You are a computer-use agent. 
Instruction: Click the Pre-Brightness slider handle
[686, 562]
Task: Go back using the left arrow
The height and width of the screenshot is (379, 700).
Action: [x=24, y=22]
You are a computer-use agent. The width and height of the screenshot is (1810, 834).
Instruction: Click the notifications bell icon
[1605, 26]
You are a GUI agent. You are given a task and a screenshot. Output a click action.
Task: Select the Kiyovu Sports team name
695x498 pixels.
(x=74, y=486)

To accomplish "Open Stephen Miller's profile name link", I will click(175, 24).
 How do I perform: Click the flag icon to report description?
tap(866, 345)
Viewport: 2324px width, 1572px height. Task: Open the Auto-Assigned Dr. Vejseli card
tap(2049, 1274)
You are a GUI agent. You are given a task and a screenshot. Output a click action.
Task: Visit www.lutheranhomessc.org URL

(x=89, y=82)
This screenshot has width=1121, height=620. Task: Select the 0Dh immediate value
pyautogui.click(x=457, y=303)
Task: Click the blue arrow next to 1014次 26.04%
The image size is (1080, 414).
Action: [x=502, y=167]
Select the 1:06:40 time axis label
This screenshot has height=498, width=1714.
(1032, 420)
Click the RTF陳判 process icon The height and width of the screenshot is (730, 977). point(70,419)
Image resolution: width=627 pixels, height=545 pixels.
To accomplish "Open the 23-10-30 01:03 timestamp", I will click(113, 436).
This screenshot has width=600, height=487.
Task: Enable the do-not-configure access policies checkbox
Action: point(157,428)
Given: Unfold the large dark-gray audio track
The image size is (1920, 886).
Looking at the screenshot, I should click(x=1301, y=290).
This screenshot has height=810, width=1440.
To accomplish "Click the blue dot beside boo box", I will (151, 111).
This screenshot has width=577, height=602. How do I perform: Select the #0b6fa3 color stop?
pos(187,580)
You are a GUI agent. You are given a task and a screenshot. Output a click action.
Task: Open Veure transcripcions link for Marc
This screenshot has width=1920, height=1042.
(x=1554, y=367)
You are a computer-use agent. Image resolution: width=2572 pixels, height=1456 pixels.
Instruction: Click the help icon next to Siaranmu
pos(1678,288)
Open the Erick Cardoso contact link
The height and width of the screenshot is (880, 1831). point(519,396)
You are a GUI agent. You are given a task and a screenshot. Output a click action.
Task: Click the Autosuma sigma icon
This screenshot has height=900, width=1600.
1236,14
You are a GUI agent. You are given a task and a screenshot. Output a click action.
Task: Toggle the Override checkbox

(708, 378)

■ ■ ■ ■

• EXERCISE DETAILS:
Please gather every line in the records above that contains the word "icon", and copy each of those lines in full.

• COMPLETE RESPONSE:
Instruction: Click the notifications bell icon
 How do I perform: Click the flag icon to report description?
Click the RTF陳判 process icon The height and width of the screenshot is (730, 977). point(70,419)
Instruction: Click the help icon next to Siaranmu
Task: Click the Autosuma sigma icon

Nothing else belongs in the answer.